What if I want DMP for specific comparisons? And dmpFinder returns a data.frame with columns for the statistic, the p-value, the q-value and the intercept. And, if I would like to know which CpG's are hyper- or hypo-methylated from that table how to go for that? How can I extract the tables of differentially expressed CpGs for each comparison I give?

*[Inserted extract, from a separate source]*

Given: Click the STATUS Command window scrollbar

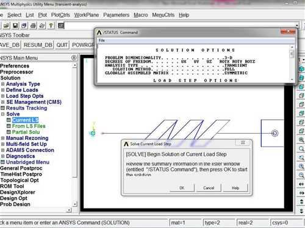Looking at the screenshot, I should (x=292, y=63).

Looking forward to your response. Thank you. @Kasper Daniel Hansen

 

ADD COMMENTlink modified 3.1 years ago by James W. MacDonald50k • written 3.1 years ago by Biologist70
Answer: dmpFinder return value (minfi)
0
gravatar for James W. MacDonald
3.1 years ago by
United States
James W. MacDonald50k wrote:

Note that dmpFinder is just a simplified wrapper around (primarily) the lmFit function from limma. If you want to do more complex things than a linear fit for continuous data or an F-test for categorical data, you will have to use lmFit directly.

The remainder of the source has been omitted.